The government continued the German Islam Conference dialogue with Muslims in the country. The dialogue’s aim was to improve the religious and social participation of the Muslim population, give greater recognition to Muslims’ contributions to society, and – in the absence of a central organization representing all Muslims in the country – further develop partnerships between the government and Muslim organizations. The conference held a video discussion on imam training with Interior Minister Horst Seehofer on November 10. Participants discussed initiatives to promote imam training, including imam employment in congregations, religious instruction in public schools, and pastoral care in public institutions, especially prison and military chaplaincies. The Interior Minister discussed the Independent Expert Group on Anti-Muslim Hostility, established in September, which focuses on distinguishing between criticism of religion and hostility toward Muslims.
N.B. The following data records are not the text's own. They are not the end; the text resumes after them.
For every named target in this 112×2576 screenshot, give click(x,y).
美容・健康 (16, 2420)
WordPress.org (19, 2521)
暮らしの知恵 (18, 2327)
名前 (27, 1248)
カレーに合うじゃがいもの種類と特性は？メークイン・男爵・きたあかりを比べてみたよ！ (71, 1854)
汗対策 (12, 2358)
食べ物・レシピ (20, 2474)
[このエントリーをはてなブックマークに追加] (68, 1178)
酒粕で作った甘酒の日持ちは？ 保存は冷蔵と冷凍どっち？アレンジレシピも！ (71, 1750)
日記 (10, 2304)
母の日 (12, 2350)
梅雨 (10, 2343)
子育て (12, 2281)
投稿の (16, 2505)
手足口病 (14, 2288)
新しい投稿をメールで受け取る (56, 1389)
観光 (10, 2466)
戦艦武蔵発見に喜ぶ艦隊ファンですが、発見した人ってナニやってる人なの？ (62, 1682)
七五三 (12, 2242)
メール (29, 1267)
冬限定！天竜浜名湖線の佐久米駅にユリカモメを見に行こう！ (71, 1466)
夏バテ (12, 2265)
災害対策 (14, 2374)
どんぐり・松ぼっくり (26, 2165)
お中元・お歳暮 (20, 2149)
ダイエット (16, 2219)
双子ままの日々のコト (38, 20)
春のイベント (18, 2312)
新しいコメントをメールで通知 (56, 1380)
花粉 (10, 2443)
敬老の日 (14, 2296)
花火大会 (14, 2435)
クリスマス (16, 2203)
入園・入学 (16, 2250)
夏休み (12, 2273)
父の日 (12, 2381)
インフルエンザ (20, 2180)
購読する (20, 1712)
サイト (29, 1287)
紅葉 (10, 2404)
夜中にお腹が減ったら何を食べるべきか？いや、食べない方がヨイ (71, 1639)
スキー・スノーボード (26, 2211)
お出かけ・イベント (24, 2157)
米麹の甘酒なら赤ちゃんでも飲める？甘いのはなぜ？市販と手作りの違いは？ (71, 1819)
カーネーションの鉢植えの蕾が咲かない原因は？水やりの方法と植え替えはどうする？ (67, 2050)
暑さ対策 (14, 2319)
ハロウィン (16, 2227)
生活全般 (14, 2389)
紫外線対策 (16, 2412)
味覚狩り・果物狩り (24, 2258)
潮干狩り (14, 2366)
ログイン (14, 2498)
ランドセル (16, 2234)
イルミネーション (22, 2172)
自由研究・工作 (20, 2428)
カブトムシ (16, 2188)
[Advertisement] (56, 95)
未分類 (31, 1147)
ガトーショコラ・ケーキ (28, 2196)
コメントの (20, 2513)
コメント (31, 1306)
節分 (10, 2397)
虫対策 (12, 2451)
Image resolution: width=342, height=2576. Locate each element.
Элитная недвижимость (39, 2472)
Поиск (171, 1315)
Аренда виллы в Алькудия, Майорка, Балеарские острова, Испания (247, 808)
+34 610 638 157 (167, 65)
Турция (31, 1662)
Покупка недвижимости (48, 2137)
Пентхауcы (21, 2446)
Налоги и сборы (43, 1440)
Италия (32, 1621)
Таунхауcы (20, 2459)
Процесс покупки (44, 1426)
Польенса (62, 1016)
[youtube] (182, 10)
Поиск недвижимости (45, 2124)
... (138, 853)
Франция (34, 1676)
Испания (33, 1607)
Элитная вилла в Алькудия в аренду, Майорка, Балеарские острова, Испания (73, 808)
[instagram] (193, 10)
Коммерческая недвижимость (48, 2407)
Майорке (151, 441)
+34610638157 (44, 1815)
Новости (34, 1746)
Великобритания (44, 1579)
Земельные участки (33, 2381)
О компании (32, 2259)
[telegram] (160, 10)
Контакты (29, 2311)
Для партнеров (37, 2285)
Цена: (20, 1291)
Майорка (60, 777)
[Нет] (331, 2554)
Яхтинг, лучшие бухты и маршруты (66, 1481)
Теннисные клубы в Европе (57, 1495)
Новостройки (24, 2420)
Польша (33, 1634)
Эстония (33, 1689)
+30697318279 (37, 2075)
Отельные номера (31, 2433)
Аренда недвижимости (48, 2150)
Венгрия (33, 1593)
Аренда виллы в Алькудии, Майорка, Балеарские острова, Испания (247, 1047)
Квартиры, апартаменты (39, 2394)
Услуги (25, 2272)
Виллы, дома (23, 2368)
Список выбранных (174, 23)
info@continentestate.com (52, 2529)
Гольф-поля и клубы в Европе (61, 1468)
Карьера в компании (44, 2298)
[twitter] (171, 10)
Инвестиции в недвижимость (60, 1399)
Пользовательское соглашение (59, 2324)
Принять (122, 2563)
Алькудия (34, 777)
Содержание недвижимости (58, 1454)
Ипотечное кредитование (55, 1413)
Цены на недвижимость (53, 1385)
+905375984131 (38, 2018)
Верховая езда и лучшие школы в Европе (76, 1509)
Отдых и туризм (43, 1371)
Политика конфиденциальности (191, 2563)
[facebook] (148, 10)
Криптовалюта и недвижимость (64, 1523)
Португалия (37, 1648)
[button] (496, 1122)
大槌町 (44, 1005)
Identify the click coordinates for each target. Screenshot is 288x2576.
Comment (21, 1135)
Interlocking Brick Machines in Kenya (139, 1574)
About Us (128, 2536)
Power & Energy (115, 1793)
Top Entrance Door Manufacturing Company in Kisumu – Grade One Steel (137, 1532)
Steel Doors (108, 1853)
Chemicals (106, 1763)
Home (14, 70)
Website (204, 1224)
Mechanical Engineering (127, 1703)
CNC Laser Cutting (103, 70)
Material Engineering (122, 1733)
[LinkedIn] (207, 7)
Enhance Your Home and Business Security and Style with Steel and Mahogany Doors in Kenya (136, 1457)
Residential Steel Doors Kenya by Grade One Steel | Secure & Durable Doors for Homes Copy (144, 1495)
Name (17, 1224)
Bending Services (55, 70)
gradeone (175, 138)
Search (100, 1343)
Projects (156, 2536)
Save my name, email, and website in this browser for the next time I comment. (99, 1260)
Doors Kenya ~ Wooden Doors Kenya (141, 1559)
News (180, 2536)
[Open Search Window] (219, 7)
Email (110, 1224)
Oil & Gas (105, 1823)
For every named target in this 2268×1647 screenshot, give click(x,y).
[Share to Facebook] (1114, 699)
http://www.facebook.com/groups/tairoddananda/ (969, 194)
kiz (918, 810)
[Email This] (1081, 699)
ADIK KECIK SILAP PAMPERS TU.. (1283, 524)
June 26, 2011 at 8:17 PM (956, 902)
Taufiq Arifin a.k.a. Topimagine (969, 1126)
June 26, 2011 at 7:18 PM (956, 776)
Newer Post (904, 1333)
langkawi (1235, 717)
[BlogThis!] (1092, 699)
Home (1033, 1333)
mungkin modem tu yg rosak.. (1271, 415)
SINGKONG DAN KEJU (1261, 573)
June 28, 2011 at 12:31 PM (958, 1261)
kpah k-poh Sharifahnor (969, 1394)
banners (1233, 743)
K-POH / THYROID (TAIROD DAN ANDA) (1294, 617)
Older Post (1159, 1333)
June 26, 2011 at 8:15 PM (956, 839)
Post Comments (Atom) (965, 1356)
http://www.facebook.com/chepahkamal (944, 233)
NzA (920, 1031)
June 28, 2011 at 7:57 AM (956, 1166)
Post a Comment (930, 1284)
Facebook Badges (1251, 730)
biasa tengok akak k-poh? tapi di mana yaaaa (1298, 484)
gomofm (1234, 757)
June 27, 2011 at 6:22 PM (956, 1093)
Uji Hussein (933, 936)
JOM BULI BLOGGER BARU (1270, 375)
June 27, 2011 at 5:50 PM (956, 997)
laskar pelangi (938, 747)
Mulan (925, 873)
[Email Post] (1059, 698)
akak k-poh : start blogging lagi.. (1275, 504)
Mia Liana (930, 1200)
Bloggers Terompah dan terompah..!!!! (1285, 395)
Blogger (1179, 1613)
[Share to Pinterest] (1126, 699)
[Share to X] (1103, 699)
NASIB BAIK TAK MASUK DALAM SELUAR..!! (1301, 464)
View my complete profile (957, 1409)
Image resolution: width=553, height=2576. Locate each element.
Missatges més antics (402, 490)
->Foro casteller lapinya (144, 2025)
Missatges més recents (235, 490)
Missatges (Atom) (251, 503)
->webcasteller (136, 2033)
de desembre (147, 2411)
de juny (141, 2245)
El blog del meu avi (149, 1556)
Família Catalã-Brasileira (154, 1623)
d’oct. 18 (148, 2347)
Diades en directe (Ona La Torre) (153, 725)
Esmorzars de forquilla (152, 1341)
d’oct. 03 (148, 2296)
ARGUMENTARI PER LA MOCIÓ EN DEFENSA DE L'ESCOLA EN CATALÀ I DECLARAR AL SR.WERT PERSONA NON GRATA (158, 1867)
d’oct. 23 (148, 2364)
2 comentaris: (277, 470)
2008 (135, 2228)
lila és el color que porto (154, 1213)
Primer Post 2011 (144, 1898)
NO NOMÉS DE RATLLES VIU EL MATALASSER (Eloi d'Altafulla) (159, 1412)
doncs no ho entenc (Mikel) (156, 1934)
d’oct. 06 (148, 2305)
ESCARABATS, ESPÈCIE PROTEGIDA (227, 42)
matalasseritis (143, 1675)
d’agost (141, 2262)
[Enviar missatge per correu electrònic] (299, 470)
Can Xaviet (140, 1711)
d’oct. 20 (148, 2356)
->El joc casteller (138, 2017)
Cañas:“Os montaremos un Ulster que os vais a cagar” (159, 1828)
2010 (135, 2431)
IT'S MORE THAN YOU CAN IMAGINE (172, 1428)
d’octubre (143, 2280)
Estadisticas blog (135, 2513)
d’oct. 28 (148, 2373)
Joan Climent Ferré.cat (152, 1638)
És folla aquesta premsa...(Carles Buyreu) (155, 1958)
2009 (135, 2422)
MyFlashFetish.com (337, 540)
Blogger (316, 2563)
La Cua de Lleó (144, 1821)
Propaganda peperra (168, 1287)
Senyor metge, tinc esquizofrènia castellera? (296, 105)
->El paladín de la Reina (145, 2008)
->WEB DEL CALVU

In May, the Bundestag unanimously approved a bill authorizing rabbis to serve as military chaplains, performing pastoral services for the approximately 300 Jewish soldiers in the Bundeswehr (federal army). The Bundesrat, the chamber representing the federal states, also approved the bill in July. The selection of up to 10 rabbis was scheduled to begin in autumn. The country’s Conference of Orthodox Rabbis welcomed the action as “an important signal, especially in times…when there is again fertile ground for anti-Semitism, hate from the far right, and conspiracy theorists.” The federal government also said it was developing plans to authorize Muslim chaplains for the approximately 3,000 Muslims serving in the Bundeswehr, but the Central Council of Muslims Chair Aiman Mazyek said in a July interview that the government had not yet taken any concrete steps. In December, the state of Baden-Wuerttemberg appointed police rabbis for the first time in its history, one for the Jewish Religious Community of Wuerttemberg, and one for the Baden region. Their tasks included raising awareness of Jewish issues among police officers.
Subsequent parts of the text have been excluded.